FrozenLake¶

Experiment Quick Start Guide

This guide helps you quickly set up and run FrozenLake experiments with ReMe integration. The FrozenLake experiment demonstrates how task memory can improve an agent’s performance in a navigation task.

Environment Setup¶

1. Clone the Repository¶

git clone https://github.com/agentscope-ai/ReMe.git
cd ReMe/cookbook/frozenlake

2. FrozenLake Environment Setup¶

Install Gymnasium for FrozenLake environment:

pip install gymnasium

This will install:

gymnasium - for the FrozenLake environment
ray - for parallel execution
openai - for LLM API access
other dependencies

3. Start ReMe Service¶

If you haven’t installed ReMe yet, follow these steps:

# Go back to the project root
cd ../..

# Create a virtual environment (optional)
conda create -p ./reme-env python==3.10
conda activate ./reme-env

# Install ReMe
pip install .

Launch the ReMe service to enable memory library functionality:

reme \
  backend=http \
  http.port=8002 \
  llm.default.model_name=qwen-max-2025-01-25 \
  embedding_model.default.model_name=text-embedding-v4 \
  vector_store.default.backend=local

Add your api key for agent:

export OPENAI_API_KEY="xxx"
export OPENAI_BASE_URL="xxx"

Run Experiments¶

1. Quick Test: Performance Evaluation Only (Default)¶

Run the main experiment script to test agent performance using existing memory:

cd cookbook/frozenlake
python run_frozenlake.py

What this does:

Tests the agent on randomly generated FrozenLake maps
Uses the default memory library (frozenlake_no_slippery)
Evaluates performance with multiple runs for statistical significance
Results are automatically saved to ./exp_result/ directory

2. Advanced: Training + Testing (Memory Generation)¶

To create new memories through training and then test performance:

You can modify the experiment parameters directly in the run_frozenlake.py file.
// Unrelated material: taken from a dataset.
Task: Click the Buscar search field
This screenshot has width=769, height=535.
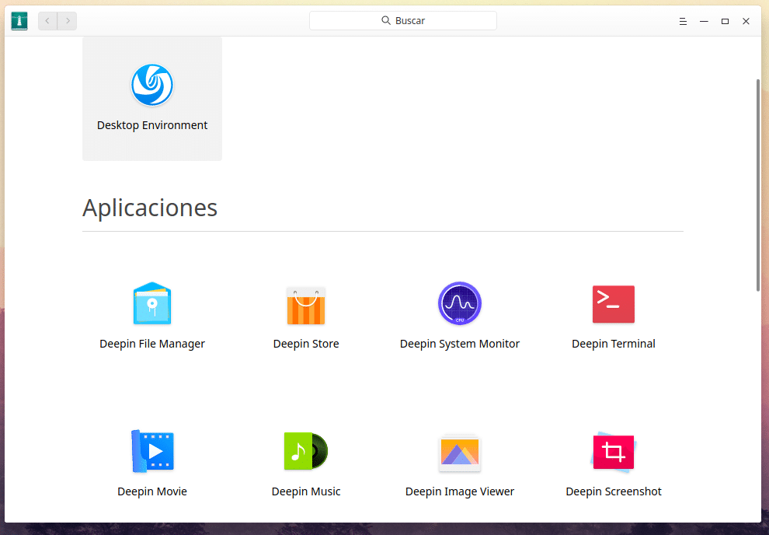Action: click(403, 21)
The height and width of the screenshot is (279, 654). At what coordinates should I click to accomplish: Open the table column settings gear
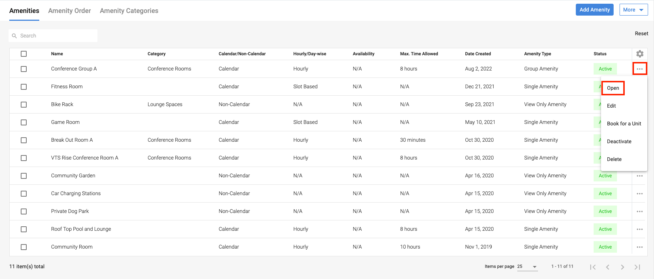[x=640, y=54]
The main parameters are in the main() function:

def main():
    experiment_name = "frozenlake_no_slippery"  # Name of the experiment
    max_workers = 4                           # Number of parallel workers
    training_runs = 4                         # Runs per training map
    num_training_maps = 50                    # Number of maps for training
    test_runs = 1                             # Runs per test configuration
    num_test_maps = 100                       # Number of test maps
    is_slippery = False                       # Enable slippery mode

Key parameters to consider:

experiment_name: Used as the workspace ID for task memory
is_slippery: When True, agent movement becomes stochastic (harder)
max_workers: Increase for faster execution on multi-core systems

3. View Experiment Results¶

After running experiments, analyze the statistical results:

python run_exp_statistic.py

What this script does:

Processes all result files in ./exp_result/
Calculates success rates and performance metrics
Generates a summary table showing performance comparisons
Analyzes the effect of task memory on performance
Saves results to frozenlake_summary.csv

Understanding the Implementation¶

Key Components¶

FrozenLakeReactAgent (frozenlake_react_agent.py)
- Implements a ReAct agent that interacts with the FrozenLake environment
- Handles task memory retrieval and storage
- Uses LLM (via OpenAI API) for decision making
Experiment Runner (run_frozenlake.py)
- Manages the overall experiment flow
- Handles training and testing phases
- Uses Ray for parallel execution
Map Manager (map_manager.py)
- Generates and manages test maps
- Ensures consistent evaluation across experiments
Statistics Analyzer (run_exp_statistic.py)
- Processes experiment results
- Calculates performance metrics
- Generates comparative analysis

Output Files¶

./exp_result/*_training.jsonl: Results from training phase
./exp_result/*_test_no_memory.jsonl: Test results without task memory
./exp_result/*_test_with_memory.jsonl: Test results with task memory
./exp_result/frozenlake_summary.csv: Statistical summary

Task Memory Mechanism¶

The task memory system works as follows:

Memory Creation: During training, successful trajectories are sent to the ReMe service
Memory Retrieval: During testing, the agent queries relevant memories based on the current map
Memory Application: The agent uses retrieved memories to guide its decision-making

The experiment demonstrates how task memory can significantly improve performance, especially in challenging environments like the slippery FrozenLake.